Problema 1 ▸ Reescale pelo fator 1,85 as coordenadas das respostas no trecho da listagem que vai da linha que contém "トップス (227, 2476)" até o fim da listagem, ambas as extremidades incluídas. Reproduza somente essas linhas por inteiro, arredondando os valores para inteiros com as metades para cima.

-------- Texto fornecido --------

Viagem
Apostólica do Papa Francisco ao Chipre e à
Grécia
Santa Missa
Homilia do Papa Francisco
“GSP Stadium”, Nicósia (Chipre)
Sexta-feira, 03 de dezembro de 2021
Observação:
Foram proclamadas as leituras do dia, sexta-feira da I semana do Advento: Is 29,17-24;
Sl 26 (27); Mt 9,27-31.
Quando
Jesus passava, dois cegos clamam por Ele referindo a sua miséria e esperança:
«Filho de Davi, tem misericórdia de nós» (Mt 9,27). «Filho de Davi»
era um título atribuído ao Messias, que as profecias anunciavam ser da linhagem
de Davi. Assim, os dois protagonistas do Evangelho de hoje são cegos e,
contudo, veem o que mais conta: reconhecem Jesus como o Messias que veio ao
mundo. Detenhamo-nos nos três passos deste encontro, que nos podem ajudar,
neste caminho de Advento, a acolher por nossa vez o Senhor que vem, o Senhor
que passa.
O
primeiro passo: ir ter com Jesus para ser curado. O texto afirma
que os dois cegos clamavam pelo Senhor, enquanto O seguiam (cf. Mt 9,27). Não O veem, mas ouvem a
sua voz e seguem os seus passos. Procuram em Cristo aquilo que predisseram os
profetas, ou seja, os sinais de cura e compaixão de Deus no meio do seu povo. A
este respeito, escrevera Isaías: «Abrir-se-ão os olhos do cego» (Is 35,5). E noutra profecia, contida
aliás na 1ª Leitura de hoje: «Livres da escuridão e das trevas, os olhos dos
cegos verão» (Is 29,18). Os dois do
Evangelho confiam em Jesus e seguem-No à procura de luz para os seus olhos.

--------

Problema 2 ▸ Segundo a homilia, que título era atribuído ao Messias?

-------- Registros armazenados --------

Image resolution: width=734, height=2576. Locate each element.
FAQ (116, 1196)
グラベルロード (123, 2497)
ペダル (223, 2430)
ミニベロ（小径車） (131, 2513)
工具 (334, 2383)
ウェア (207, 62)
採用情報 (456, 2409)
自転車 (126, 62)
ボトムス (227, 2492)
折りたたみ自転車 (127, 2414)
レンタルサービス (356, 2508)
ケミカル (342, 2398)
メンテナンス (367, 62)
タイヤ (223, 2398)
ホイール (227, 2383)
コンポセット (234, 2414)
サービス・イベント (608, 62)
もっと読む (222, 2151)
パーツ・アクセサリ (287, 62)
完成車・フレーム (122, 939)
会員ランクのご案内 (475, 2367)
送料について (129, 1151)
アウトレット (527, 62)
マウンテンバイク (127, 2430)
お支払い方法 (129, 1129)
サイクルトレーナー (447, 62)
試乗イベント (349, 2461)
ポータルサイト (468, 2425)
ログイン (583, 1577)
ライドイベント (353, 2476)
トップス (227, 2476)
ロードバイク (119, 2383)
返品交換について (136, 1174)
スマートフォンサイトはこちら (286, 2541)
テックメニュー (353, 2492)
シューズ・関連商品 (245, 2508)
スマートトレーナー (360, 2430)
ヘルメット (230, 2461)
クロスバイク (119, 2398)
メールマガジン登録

--------

Resposta correta 1 ▸
トップス (420, 4581)
ロードバイク (220, 4409)
返品交換について (252, 2172)
スマートフォンサイトはこちら (529, 4701)
テックメニュー (653, 4610)
シューズ・関連商品 (453, 4640)
スマートトレーナー (666, 4496)
ヘルメット (426, 4553)
クロスバイク (220, 4436)
メールマガジン登録

Resposta correta 2 ▸ «Filho de Davi».